A1 adenosine receptor knockout mice exhibit increased renal injury following ischemia and reperfusion

Controversy exists regarding the effect of A(1) adenosine receptor (AR) activation in the kidney during ischemia and reperfusion (I/R) injury. We sought to further characterize the role of A(1) ARs in modulating renal function after I/R renal injury using both pharmacological and gene deletion approaches in mice. A(1) AR knockout mice (A(1)KO) or their wild-type littermate controls (A(1)WT) were subjected to 30 min of renal ischemia. Some A(1)WT mice were subjected to 30 min of renal ischemia with or without pretreatment with 1,3-dipropyl-8-cyclopentylxanthine (DPCPX) or 2-chrolo-cyclopentyladenosine (CCPA), selective A(1) AR antagonist and agonist, respectively. Plasma creatinine and renal histology were compared 24 h after renal injury. A(1)KO mice exhibited significantly higher creatinines and worsened renal histology compared with A(1)WT controls following renal I/R injury. A(1)WT mice pretreated with the A(1) AR antagonist or agonist demonstrated significantly worsened or improved renal function, respectively, after I/R injury.

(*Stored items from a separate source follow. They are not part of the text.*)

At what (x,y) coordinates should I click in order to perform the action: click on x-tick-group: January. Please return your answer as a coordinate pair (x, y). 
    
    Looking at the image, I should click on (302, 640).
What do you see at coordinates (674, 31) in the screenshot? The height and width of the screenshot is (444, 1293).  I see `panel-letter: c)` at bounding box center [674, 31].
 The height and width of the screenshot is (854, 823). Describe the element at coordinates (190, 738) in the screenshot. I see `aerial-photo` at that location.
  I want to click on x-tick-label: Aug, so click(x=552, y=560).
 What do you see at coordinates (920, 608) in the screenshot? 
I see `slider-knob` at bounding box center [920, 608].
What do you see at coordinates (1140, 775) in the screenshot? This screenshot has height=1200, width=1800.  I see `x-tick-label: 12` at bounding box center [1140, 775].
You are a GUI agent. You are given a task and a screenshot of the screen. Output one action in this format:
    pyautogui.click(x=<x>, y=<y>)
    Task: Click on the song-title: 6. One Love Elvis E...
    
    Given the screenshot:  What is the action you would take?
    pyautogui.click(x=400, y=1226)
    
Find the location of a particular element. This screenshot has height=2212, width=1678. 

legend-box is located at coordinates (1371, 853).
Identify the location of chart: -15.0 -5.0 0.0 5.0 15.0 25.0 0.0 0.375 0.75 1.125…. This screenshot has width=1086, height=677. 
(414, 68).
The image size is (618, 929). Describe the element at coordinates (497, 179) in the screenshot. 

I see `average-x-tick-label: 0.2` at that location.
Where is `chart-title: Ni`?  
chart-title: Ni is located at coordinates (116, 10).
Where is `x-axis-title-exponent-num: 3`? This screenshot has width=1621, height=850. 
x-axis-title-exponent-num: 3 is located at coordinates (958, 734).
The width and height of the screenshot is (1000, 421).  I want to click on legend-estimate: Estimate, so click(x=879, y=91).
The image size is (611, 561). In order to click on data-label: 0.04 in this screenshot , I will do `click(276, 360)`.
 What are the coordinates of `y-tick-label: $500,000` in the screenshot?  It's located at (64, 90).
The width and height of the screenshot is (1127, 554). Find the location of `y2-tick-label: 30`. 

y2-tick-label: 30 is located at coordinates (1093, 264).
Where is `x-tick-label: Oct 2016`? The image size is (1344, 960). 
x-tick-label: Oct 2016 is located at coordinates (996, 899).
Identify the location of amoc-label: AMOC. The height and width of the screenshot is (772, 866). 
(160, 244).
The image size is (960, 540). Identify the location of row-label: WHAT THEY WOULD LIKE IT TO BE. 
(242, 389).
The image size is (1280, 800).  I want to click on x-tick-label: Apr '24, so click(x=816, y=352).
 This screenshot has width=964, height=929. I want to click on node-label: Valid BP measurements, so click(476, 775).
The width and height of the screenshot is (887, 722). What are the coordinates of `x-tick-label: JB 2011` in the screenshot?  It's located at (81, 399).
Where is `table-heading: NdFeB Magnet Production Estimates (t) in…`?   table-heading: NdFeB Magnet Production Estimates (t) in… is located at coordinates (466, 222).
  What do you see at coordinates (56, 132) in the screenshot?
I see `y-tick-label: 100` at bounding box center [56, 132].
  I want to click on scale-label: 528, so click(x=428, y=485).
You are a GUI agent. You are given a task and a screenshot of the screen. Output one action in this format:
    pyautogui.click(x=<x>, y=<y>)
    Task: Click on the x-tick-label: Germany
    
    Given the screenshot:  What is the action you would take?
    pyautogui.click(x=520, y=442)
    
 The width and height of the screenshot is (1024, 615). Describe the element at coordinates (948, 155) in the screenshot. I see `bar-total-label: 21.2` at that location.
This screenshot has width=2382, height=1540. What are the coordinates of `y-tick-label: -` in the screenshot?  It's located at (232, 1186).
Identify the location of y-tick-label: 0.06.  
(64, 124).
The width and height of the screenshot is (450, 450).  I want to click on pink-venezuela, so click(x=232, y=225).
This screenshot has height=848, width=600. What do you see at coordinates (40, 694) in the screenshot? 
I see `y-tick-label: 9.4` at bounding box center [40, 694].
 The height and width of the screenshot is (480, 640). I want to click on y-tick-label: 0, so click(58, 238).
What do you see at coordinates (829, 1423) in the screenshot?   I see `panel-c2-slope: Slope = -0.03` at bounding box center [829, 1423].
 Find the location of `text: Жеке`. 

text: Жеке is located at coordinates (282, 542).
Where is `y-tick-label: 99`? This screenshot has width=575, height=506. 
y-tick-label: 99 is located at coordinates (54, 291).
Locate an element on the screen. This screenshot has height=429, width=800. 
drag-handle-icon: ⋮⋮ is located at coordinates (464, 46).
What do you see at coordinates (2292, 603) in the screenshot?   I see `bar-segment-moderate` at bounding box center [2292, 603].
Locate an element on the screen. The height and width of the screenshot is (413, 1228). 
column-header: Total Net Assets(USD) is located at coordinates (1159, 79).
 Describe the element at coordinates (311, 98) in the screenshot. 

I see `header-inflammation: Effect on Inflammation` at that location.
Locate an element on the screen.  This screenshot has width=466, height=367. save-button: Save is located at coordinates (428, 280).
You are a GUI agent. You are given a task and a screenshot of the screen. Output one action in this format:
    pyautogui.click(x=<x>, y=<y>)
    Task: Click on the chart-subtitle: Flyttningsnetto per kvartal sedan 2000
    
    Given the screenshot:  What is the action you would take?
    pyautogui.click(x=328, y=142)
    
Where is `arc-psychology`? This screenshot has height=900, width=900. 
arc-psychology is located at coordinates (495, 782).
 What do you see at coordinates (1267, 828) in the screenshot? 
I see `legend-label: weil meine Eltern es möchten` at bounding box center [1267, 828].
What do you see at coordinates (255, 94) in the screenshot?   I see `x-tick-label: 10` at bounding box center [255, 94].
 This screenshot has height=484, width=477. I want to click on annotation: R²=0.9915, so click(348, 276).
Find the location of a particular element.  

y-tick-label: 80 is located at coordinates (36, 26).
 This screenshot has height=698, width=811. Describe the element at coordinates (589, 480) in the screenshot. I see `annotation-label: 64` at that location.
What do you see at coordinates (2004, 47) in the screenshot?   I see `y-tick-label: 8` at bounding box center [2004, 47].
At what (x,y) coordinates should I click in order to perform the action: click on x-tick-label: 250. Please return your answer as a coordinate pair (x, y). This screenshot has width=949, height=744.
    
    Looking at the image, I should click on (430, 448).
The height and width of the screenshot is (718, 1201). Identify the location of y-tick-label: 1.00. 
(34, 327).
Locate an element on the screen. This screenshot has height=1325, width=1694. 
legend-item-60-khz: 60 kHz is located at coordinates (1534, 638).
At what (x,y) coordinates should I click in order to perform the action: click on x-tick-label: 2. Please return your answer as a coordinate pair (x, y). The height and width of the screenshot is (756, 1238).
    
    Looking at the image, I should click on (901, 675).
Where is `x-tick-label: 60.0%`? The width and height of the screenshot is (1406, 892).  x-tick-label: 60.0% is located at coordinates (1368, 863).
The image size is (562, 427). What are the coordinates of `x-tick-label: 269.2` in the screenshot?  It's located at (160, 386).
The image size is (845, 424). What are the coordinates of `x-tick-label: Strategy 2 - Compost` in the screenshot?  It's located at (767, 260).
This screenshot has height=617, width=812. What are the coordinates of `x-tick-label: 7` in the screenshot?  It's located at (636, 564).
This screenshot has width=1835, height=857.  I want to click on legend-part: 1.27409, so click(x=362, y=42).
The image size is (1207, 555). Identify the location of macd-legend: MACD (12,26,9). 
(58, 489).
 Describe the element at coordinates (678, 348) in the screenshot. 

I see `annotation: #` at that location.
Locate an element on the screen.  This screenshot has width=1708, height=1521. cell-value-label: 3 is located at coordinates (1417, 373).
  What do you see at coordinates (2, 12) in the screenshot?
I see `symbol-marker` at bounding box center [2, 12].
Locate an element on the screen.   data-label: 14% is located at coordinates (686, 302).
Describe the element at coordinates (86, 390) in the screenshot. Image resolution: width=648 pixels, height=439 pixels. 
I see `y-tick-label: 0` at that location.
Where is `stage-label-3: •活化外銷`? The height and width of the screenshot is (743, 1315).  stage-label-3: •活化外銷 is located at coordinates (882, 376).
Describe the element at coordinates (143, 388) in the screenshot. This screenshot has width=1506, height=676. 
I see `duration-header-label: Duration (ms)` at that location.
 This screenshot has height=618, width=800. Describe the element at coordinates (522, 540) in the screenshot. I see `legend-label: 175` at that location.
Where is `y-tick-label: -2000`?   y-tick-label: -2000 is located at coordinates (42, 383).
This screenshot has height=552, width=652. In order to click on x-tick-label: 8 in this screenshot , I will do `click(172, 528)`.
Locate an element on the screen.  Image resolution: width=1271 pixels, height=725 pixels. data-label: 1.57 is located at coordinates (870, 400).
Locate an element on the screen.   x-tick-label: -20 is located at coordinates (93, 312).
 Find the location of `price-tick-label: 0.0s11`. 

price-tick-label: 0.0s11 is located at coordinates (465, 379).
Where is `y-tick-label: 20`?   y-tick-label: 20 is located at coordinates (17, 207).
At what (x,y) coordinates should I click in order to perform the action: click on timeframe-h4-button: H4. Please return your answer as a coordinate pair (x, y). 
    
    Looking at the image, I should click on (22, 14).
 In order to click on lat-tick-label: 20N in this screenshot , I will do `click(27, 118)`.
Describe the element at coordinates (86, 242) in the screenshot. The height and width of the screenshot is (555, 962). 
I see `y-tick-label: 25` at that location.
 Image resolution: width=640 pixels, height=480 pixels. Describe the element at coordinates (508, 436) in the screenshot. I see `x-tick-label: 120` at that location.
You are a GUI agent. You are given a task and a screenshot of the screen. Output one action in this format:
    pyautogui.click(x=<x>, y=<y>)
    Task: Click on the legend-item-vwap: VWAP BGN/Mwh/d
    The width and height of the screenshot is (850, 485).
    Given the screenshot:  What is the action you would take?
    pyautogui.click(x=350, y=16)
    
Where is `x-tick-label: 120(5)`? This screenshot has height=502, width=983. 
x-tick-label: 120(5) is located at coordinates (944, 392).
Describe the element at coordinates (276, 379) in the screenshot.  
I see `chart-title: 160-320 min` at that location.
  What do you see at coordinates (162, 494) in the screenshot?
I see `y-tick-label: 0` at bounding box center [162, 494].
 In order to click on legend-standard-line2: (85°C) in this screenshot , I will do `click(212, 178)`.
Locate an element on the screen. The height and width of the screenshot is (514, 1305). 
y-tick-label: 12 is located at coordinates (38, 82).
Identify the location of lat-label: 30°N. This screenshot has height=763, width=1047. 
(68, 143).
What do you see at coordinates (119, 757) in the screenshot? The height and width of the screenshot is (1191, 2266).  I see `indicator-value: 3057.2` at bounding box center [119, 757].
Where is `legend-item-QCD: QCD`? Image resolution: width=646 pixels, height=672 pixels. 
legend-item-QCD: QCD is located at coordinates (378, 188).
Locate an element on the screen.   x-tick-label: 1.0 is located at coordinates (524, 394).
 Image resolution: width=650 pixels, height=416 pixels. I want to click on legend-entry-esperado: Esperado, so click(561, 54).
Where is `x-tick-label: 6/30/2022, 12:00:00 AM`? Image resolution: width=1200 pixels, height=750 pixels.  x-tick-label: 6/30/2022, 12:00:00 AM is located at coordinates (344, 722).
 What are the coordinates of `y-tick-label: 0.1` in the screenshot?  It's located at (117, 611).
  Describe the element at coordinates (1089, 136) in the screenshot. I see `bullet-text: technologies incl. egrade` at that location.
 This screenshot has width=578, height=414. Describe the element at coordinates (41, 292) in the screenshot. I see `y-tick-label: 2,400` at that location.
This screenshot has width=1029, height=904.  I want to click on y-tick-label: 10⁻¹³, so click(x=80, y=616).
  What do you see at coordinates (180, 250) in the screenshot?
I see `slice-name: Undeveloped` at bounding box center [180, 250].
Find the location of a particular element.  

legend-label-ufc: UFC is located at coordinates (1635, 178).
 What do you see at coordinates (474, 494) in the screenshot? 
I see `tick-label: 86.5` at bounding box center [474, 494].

In addition, A(1)WT mice pretreated with DPCPX or CCPA showed significantly increased or reduced markers of renal inflammation, respectively (renal myeloperoxidase activity, renal tubular neutrophil infiltration, ICAM-1, TNF-alpha, and IL-1beta mRNA expression), while demonstrating no differences in indicators of apoptosis. In conclusion, we demonstrate that endogenous or exogenous preischemic activation of A(1) ARs protects against renal I/R injury in vivo via mechanisms leading to decreased necrosis and inflammation.